=== Action item ===
Starting at the line holding "The image size" and finishing at the line holding "Where should I", transcribe the material exactly, keeping both ends but no pictures.

___ Raw data

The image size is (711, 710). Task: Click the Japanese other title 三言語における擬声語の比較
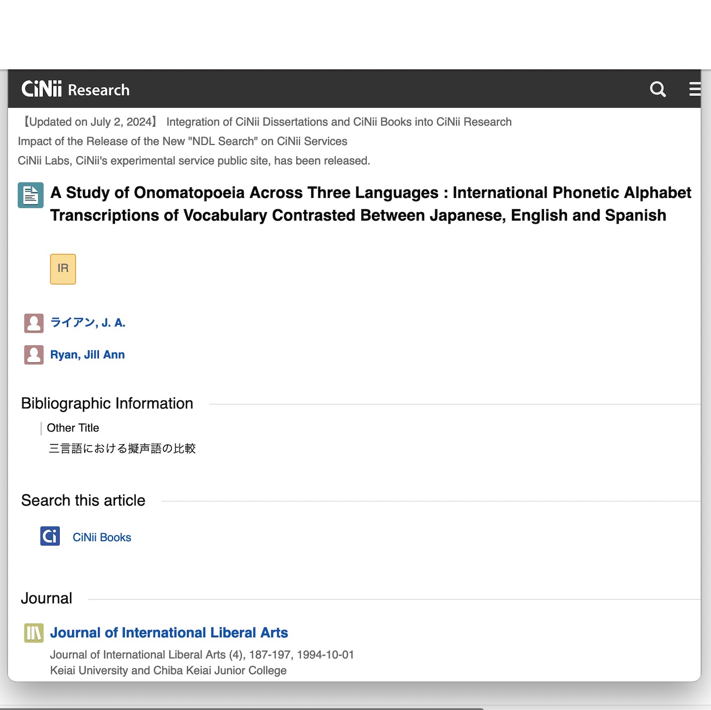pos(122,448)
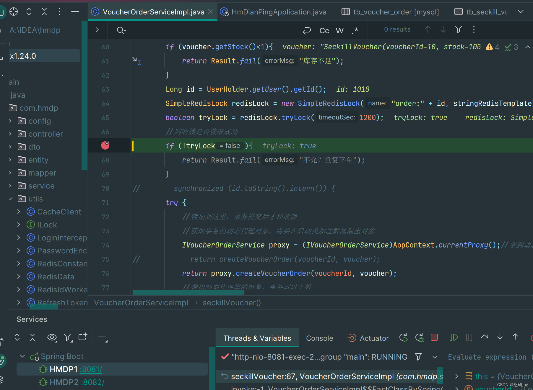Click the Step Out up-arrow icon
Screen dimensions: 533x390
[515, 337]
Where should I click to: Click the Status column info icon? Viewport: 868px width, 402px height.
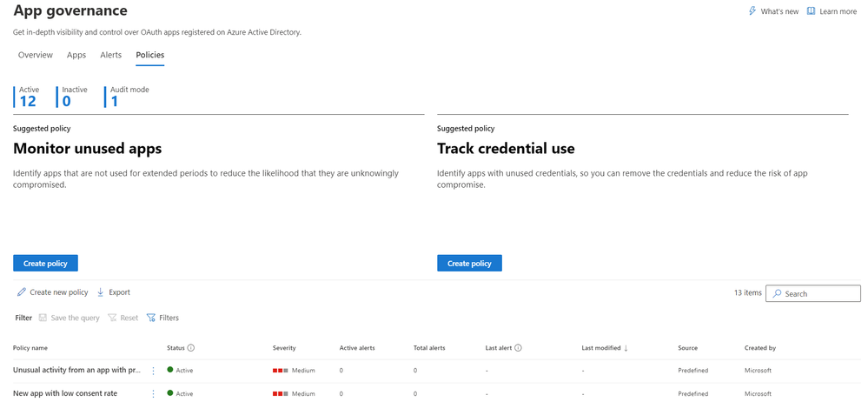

______
___ Raw data

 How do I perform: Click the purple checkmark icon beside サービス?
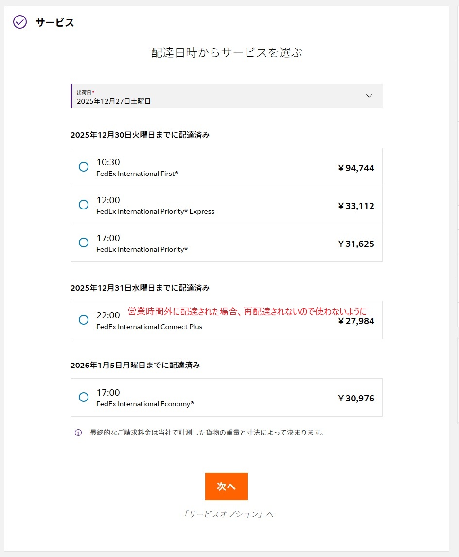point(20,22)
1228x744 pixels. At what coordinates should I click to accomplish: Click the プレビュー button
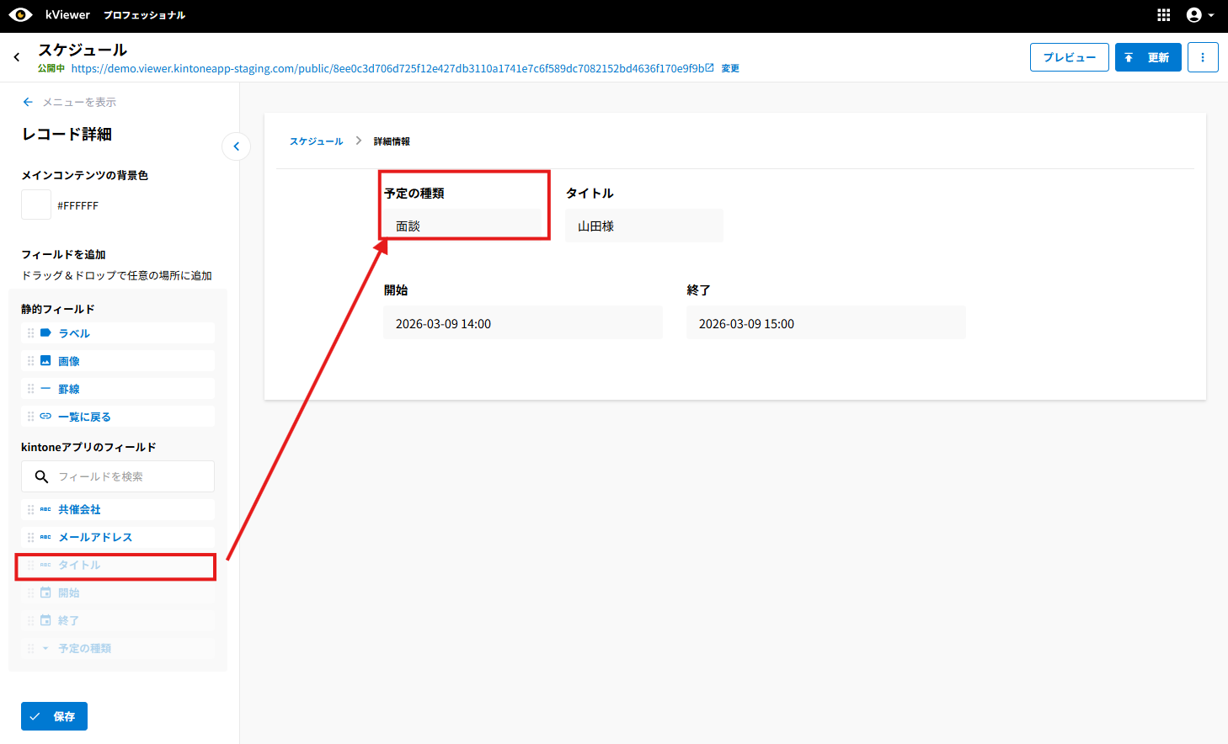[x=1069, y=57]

______
___ Raw data

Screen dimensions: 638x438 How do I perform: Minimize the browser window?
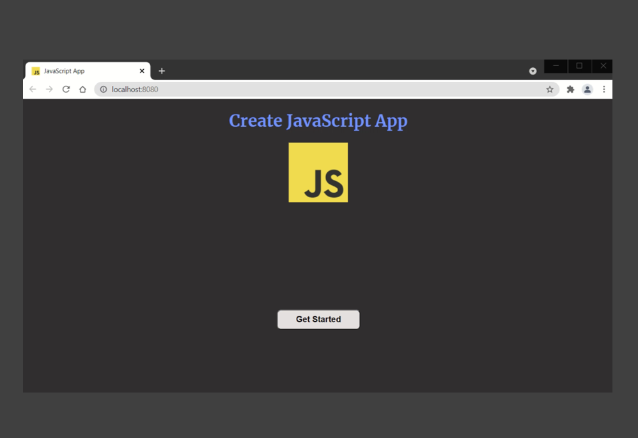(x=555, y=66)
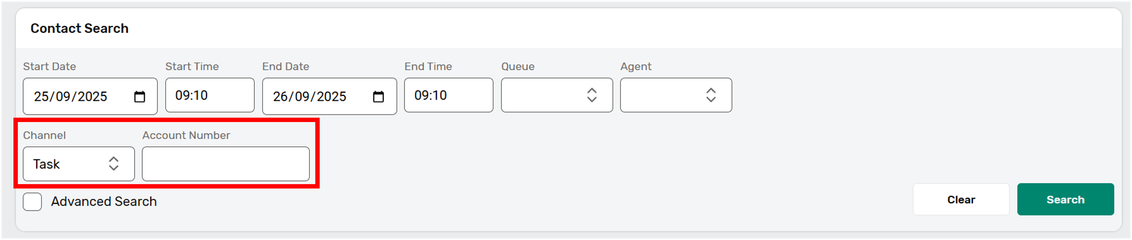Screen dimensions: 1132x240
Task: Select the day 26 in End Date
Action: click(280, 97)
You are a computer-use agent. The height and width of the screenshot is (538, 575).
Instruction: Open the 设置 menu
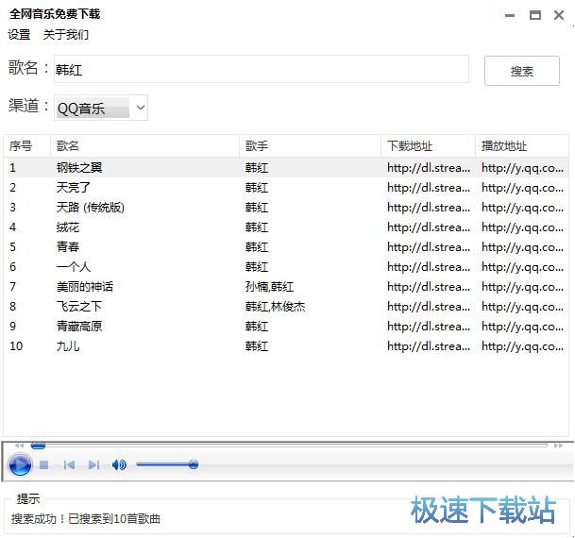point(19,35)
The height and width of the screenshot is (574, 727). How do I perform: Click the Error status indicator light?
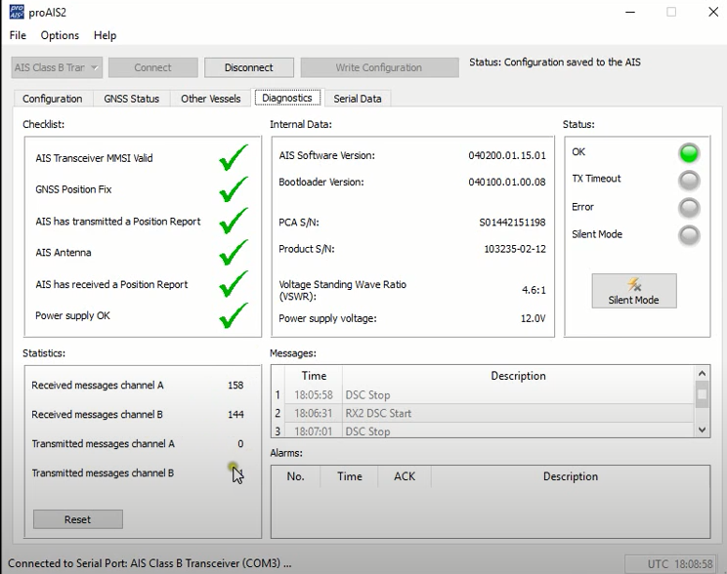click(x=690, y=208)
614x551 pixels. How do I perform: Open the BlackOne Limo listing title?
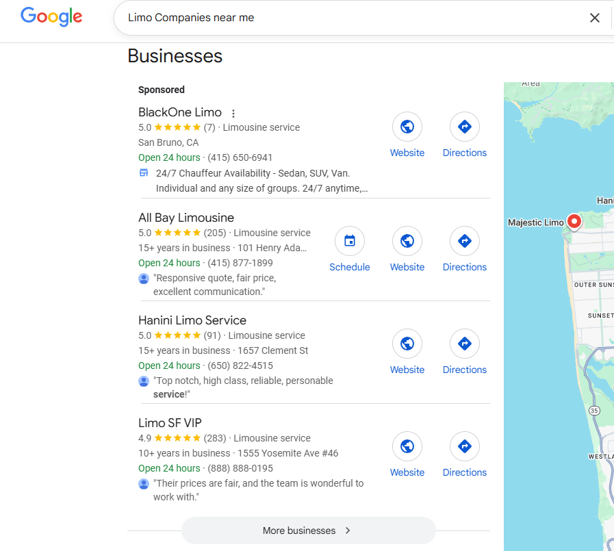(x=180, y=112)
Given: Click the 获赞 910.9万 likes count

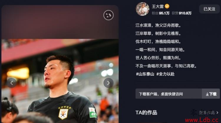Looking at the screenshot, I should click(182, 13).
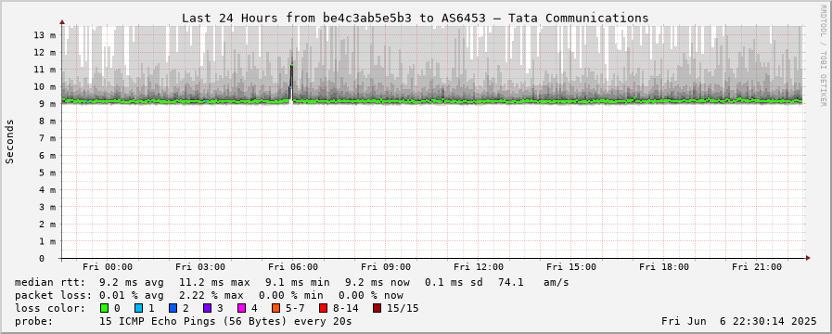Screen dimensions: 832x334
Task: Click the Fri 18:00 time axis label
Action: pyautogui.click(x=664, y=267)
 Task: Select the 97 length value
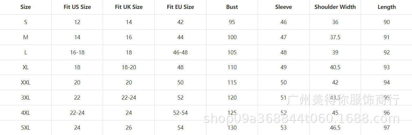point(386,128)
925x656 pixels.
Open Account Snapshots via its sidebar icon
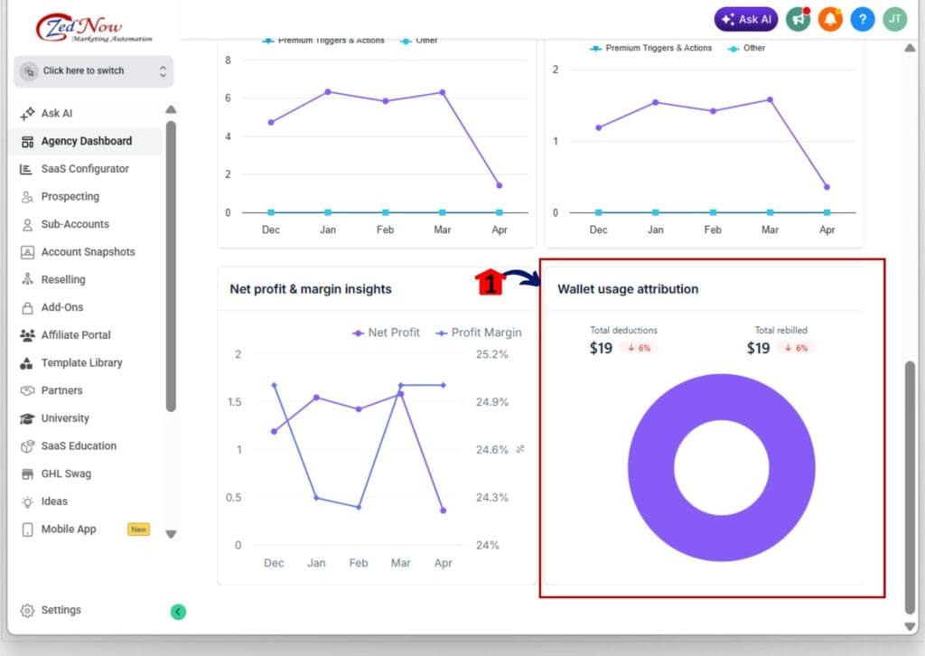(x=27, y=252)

______

=== Finished task ===
The image size is (711, 710). Task: Click the Japanese other title 三言語における擬声語の比較
pos(122,448)
Click the Step Out up-arrow icon
Screen dimensions: 533x390
[515, 337]
Where should I click to: Click the Status column info icon? Viewport: 868px width, 402px height.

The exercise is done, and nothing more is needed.